Summary
concluding that an insurer providing safety services to a manufacturer was not liable under Section 324A to the user of a manufactured product because the insurer did not "replace" the manufacturer's duty to design a safe product
Summary of this case from Padilla v. Hunter Douglas Window Coverings, Inc.Opinion
No. 89-5408ND.
Submitted May 16, 1990.
Decided July 10, 1990.
Gary Hamblet, Los Angeles, Cal., for appellant.
Mitchell Mahoney, Minot, N.D., for appellee.
Appeal from the United States District Court for the District of North Dakota.
Before FAGG, Circuit Judge, BRIGHT, and HENLEY, Senior Circuit Judges.
The district court granted summary judgment to Liberty Mutual Insurance Company (Liberty) after Edward Obenauer brought this product liability action against Liberty. Obenauer appeals, and we affirm.

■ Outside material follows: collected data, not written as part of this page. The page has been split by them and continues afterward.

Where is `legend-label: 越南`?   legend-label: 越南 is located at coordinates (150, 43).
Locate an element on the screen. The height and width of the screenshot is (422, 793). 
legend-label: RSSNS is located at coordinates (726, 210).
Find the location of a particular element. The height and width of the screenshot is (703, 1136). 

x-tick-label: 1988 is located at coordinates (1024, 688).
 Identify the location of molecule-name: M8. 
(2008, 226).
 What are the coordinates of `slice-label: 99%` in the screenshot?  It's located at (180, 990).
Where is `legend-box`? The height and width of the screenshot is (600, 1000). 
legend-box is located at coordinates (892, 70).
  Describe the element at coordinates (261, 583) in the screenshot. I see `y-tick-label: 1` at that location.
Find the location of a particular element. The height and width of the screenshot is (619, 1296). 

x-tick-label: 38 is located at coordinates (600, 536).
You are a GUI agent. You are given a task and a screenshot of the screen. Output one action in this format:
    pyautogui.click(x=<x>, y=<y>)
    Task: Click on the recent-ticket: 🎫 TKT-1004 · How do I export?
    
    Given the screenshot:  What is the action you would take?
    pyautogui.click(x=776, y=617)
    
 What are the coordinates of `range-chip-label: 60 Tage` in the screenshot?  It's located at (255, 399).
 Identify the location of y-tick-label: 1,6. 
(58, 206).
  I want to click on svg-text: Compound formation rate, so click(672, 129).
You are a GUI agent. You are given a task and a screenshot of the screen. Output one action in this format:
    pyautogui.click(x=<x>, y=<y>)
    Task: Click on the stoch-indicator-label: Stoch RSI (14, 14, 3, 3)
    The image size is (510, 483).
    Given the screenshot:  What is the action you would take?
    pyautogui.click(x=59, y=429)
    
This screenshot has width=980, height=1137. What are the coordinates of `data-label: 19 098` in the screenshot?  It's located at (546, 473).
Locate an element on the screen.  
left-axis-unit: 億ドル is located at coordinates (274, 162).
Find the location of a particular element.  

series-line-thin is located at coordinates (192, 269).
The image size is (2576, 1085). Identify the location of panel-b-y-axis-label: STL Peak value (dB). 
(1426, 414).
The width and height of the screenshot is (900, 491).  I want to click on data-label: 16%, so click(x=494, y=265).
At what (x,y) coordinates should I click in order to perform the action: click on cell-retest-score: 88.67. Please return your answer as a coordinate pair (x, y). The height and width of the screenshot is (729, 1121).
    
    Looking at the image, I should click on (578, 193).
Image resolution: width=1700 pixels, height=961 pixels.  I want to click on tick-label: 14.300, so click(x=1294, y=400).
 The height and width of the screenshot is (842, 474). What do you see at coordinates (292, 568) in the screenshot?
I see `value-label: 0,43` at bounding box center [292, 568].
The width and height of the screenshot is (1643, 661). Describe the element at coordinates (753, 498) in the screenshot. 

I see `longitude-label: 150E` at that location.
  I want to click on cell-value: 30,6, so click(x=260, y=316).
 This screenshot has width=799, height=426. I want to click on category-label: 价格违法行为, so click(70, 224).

Edward Obenauer severely injured his right hand while operating a baling machine designed by Vermeer Manufacturing Company (Vermeer). At the time Vermeer designed the baler, Liberty provided Vermeer with insurance and accident prevention services. Obenauer claims that because Liberty regularly inspected the baler and provided design advice to Vermeer, Liberty is liable to Obenauer for his injuries.
The courts of North Dakota have never decided the question of whether an insurer that provides accident protection services is liable to third parties, and the district court thus adopted the Restatement (Second) of Torts § 324A (1965) as North Dakota law. See Patch v. Sebelius, 349 N.W.2d 637, 642 (N.D. 1984) (applying section 324A to impose liability on road construction contractor). Neither Obenauer nor Liberty disputes the district court's choice of section 324A, and we defer to the District Court of North Dakota when it decides a question of state law that North Dakota state courts have not yet addressed. Kloster Co. v. Michigan Mut. Ins. Co., 882 F.2d 1308, 1310 (8th Cir. 1989).
Instead, Obenauer asserts the district court committed error in its application of section 324A. The district court held Liberty's inspections did not replace Vermeer's duty to Obenauer to design a safe product and did not constitute an "undertaking" under section 324A. Other courts have decided the question of insurer liability similarly. See, e.g., Davis v. Liberty Mut. Ins. Co., 525 F.2d 1204, 1207-08 (5th Cir. 1976); Rick v. RLC Corp., 535 F. Supp. 39, 46-47 (E.D.Mich. 1981); Smith v. Allendale Mut. Ins. Co., 303 N.W.2d 702, 710-12 (Mich. 1981). Because the district court's interpretation of Restatement § 324A is not "`fundamentally deficient in analysis or otherwise lacking in reasoned authority,'" Turley Martin Co. v. Gilman Paper Co., 905 F.2d 235, 238 (8th Cir. 1990) (quoting Pershern v. Fiatallis North America, 834 F.2d 136, 138 (8th Cir. 1987)), we decline to second-guess the court's formulation of North Dakota law.
We thus affirm the judgment of the district court.